Eine Couch, Getränke, Snacks, Sportmöglichkeiten, Wlan und eine Konsole sollen auf Wunsch künftig zur Verfügung stehen. Kickboxen und Tanzen, Klettern sowie eine Hausaufgaben- und Bewerbungshilfe sind als neue Angebote geplant. Hartmann: „Wir wollen auch den Jugendraum neu gestalten und Gartenmöbel selbst bauen. Auch wenn uns die Corona-Krise die Pläne auf Eis gelegt hat: Wir haben Pläne!“

Der Kooperationsvertrag mit der Caritas, der in diesem Sommer ausgelaufen wäre, kostet schätzungsweise rund 85 000 Euro pro Jahr und wurde bis zum 31. Juli 2023 verlängert. Abzüglich der Zuschüsse vom Landkreis kommen auf die Stadt Buchen jährlich rund 31 000 Euro an Kosten zu.

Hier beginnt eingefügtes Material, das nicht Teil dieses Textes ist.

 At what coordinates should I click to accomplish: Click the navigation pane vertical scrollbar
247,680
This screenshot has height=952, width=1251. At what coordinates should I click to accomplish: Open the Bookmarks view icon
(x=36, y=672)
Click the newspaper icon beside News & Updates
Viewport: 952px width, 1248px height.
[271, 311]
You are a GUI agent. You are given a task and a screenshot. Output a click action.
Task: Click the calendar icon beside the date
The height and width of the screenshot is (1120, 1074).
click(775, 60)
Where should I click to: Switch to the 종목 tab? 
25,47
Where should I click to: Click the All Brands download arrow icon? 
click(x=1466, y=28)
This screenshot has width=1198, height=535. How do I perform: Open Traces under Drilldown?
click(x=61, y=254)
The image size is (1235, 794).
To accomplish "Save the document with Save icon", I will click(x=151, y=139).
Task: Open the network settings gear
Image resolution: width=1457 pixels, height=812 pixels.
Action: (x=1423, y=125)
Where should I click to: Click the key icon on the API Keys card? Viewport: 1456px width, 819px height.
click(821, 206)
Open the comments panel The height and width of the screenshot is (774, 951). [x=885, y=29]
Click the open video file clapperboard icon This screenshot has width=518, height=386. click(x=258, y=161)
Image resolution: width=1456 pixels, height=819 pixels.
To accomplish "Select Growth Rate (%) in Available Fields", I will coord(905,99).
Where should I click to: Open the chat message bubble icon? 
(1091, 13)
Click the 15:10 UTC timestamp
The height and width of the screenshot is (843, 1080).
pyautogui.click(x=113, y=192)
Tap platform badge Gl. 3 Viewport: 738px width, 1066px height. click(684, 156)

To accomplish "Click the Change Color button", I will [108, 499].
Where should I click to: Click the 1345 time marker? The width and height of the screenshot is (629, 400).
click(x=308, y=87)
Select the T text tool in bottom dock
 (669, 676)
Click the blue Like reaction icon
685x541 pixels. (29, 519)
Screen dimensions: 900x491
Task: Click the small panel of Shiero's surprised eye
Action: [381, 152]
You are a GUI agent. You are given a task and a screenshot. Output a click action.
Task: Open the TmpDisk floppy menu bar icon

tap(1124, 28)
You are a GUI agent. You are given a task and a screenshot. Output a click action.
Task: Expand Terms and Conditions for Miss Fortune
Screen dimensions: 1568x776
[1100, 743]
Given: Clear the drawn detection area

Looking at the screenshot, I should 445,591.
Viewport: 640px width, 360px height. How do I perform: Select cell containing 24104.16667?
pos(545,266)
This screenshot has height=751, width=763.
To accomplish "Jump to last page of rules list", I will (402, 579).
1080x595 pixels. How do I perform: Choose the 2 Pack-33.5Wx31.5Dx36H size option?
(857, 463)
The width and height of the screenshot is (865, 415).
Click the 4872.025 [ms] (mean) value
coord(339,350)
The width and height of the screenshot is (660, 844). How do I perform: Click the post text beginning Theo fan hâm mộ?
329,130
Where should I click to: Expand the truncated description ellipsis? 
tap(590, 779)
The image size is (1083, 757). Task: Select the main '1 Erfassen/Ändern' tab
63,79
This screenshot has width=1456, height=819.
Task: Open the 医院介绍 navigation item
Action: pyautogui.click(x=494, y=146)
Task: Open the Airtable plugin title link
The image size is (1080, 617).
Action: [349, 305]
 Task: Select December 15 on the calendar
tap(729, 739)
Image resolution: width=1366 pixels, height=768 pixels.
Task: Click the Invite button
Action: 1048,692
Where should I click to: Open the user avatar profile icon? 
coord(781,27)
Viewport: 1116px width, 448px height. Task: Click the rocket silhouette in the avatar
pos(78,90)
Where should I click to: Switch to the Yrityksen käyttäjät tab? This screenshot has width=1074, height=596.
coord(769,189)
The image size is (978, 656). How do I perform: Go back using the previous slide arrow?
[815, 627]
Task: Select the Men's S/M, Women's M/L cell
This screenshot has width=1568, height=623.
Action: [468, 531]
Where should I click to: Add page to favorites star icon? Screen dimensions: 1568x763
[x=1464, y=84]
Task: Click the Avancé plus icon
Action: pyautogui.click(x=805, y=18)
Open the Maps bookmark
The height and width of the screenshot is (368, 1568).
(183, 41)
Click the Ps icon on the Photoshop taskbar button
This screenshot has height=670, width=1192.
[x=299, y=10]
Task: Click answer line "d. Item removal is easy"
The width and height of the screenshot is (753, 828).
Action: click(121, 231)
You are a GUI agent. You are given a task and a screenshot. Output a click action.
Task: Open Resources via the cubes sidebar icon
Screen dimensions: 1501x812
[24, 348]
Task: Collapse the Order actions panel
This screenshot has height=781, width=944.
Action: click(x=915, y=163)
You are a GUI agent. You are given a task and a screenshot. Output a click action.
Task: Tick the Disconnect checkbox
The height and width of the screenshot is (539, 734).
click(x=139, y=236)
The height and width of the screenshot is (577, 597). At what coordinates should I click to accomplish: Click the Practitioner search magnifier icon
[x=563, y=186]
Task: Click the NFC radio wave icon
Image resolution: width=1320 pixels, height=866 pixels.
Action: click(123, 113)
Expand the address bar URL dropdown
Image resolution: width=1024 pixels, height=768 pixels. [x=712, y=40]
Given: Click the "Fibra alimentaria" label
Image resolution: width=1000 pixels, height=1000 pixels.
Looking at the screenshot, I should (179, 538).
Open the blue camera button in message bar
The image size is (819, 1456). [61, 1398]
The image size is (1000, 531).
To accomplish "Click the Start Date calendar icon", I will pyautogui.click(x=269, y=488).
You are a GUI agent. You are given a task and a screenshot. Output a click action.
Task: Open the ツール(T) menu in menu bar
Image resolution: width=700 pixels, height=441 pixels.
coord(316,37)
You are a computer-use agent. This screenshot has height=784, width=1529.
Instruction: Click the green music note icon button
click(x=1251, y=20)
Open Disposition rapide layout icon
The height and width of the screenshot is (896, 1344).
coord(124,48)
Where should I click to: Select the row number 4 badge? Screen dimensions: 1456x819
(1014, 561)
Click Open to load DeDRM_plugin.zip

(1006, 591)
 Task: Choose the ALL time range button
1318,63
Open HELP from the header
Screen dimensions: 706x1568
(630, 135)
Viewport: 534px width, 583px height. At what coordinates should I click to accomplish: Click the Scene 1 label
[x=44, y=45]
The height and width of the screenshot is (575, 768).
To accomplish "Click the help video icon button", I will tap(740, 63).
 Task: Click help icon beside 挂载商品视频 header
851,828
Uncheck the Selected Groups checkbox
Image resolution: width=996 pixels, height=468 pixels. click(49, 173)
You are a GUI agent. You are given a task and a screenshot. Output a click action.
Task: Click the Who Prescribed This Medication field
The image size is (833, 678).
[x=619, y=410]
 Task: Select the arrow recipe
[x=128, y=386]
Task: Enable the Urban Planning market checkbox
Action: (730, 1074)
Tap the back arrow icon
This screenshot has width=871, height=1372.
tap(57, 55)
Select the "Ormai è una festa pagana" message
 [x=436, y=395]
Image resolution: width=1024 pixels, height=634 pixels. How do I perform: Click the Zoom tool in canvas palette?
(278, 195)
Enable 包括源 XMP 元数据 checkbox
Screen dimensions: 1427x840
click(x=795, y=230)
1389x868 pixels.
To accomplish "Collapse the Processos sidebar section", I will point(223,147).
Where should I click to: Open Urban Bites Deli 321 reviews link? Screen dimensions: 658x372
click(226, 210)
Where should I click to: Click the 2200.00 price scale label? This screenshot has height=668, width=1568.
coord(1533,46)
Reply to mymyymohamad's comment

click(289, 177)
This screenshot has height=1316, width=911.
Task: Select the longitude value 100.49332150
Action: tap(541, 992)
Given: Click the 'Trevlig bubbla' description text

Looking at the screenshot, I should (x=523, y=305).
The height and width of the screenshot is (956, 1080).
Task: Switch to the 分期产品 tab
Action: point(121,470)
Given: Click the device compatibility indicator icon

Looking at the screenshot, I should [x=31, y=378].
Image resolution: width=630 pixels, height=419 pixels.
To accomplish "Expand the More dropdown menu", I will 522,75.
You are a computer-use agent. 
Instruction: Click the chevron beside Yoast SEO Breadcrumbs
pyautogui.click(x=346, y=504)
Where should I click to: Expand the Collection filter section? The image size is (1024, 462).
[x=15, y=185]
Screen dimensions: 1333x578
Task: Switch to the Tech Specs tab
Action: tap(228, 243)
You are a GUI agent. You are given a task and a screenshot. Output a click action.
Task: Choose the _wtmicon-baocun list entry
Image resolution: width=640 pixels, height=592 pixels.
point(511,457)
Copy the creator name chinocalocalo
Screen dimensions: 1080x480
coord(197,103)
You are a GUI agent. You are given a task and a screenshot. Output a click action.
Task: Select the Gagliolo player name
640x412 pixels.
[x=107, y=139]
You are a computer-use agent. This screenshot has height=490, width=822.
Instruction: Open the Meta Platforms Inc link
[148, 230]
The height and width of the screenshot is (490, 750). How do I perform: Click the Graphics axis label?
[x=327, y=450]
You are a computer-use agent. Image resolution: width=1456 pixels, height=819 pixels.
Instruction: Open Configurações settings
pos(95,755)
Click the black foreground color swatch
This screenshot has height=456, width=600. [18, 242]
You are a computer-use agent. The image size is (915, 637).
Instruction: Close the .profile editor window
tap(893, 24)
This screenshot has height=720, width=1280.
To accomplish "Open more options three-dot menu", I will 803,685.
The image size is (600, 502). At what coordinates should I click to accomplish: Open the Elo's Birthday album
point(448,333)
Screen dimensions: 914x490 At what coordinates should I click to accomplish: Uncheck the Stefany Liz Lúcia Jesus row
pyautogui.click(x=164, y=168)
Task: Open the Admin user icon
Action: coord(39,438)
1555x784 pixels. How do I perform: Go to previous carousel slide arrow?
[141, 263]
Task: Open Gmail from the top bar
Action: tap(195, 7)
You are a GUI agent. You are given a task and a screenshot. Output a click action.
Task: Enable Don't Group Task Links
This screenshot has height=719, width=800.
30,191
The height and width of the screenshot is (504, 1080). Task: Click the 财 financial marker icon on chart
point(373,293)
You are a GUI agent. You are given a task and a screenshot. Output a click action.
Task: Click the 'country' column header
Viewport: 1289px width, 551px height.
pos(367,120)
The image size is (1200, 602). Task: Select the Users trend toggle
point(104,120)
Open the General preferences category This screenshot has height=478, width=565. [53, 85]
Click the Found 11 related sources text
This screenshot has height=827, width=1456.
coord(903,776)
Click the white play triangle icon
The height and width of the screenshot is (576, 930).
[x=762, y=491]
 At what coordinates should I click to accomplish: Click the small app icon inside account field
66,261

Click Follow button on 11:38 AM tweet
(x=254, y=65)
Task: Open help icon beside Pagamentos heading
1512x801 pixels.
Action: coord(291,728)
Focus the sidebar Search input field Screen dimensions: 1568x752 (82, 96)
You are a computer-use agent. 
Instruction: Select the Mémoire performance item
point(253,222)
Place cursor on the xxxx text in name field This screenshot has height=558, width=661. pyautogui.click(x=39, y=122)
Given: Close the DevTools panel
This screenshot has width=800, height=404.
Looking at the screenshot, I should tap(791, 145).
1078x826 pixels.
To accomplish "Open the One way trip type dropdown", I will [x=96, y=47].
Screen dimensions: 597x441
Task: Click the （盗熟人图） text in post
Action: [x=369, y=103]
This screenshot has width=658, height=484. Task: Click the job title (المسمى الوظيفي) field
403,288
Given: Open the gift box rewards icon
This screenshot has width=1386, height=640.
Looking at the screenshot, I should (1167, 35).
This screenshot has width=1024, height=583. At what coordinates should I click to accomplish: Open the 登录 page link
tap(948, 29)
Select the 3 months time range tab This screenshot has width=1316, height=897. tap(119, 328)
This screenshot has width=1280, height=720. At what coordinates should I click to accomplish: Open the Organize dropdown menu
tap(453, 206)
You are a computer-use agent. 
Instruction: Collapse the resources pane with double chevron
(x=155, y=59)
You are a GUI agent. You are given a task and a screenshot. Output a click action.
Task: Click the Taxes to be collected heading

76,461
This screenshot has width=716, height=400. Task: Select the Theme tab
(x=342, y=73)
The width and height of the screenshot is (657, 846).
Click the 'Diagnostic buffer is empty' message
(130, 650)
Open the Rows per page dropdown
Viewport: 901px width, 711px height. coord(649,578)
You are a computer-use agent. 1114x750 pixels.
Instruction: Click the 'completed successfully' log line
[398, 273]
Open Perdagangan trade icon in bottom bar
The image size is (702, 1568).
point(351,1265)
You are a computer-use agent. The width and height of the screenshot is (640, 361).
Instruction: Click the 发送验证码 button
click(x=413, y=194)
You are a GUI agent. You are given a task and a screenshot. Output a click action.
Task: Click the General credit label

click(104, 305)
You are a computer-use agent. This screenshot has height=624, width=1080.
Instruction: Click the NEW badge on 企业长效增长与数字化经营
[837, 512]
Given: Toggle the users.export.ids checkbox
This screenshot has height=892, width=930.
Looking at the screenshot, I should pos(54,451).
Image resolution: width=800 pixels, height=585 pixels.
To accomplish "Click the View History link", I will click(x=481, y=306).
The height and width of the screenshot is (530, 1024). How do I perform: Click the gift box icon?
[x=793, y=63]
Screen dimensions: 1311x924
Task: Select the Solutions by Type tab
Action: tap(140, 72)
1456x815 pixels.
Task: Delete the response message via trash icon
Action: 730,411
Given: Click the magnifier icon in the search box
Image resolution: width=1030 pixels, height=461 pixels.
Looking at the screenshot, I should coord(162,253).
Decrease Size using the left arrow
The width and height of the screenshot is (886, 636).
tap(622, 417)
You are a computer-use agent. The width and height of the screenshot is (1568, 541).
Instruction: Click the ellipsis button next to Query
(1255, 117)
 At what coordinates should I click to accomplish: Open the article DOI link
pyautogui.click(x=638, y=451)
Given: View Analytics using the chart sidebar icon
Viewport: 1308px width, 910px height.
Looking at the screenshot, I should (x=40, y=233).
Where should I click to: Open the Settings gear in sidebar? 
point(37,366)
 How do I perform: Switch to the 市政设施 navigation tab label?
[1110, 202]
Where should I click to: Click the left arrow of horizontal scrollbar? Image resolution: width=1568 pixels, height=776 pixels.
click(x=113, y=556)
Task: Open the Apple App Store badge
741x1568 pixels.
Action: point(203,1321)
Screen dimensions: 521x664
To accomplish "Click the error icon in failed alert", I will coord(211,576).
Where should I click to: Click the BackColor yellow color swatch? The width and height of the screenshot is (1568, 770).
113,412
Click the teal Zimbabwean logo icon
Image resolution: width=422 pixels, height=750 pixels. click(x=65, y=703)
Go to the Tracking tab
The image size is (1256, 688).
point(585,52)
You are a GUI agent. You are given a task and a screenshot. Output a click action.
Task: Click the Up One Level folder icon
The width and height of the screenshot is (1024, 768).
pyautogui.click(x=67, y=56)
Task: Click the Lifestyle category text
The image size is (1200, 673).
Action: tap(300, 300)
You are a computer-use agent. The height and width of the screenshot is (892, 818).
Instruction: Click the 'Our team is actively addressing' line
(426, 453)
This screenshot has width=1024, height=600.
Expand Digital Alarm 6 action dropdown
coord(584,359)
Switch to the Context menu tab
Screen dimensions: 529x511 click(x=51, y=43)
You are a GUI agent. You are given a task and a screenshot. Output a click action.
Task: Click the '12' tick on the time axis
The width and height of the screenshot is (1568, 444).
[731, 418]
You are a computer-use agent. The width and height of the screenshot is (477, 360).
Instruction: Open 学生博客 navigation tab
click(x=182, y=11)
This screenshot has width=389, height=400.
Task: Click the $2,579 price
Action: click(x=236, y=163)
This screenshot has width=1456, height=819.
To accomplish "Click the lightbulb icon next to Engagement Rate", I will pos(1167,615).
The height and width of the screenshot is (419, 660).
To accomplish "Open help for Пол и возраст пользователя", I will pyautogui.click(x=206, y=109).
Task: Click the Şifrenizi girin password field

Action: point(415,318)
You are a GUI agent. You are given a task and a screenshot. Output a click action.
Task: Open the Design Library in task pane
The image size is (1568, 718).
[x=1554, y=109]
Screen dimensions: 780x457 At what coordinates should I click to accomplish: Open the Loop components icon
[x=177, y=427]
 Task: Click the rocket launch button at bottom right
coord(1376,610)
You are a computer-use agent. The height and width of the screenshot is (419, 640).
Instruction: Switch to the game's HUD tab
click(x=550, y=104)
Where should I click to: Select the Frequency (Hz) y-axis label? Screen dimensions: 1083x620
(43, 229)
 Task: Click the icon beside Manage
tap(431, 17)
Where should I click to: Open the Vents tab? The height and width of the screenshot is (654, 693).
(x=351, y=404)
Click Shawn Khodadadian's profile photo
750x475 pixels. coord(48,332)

Zahlen für das nächste Schuljahr

Bürgermeister Roland Burger stellte im Rahmen der Sitzung noch den derzeitigen Stand der Schulanmeldezahlen bei den Eingangsklassen vor. Als Schulanfänger in der ersten Klasse wurden in der Jakob-Mayer-Grundschule 44 Schüler, in der Wimpina-Grundschule 33 (56 Anmeldungen Ganztagsgrundschule Klassen 1 bis 4), in der Grundschule Bödigheim 9 bis 10, in der Nachbarschaftsgrundschule Götzingen 12, in der Grundschule Hainstadt 30 und der Baulandschule Hettingen 31 angemeldet.

Für die fünften Klassen wurden in der Baulandschule Hettingen 17 Schüler (Sechs Auswärtige), in der Karl-Trunzer-Gemeinschaftsschule 38 (19 Auswärtige), in der Abt-Bessel-Realschule 106 (37 Auswärtige) und im Burghardt-Gymnasium 106 (57 Auswärtige) bisher angemeldet.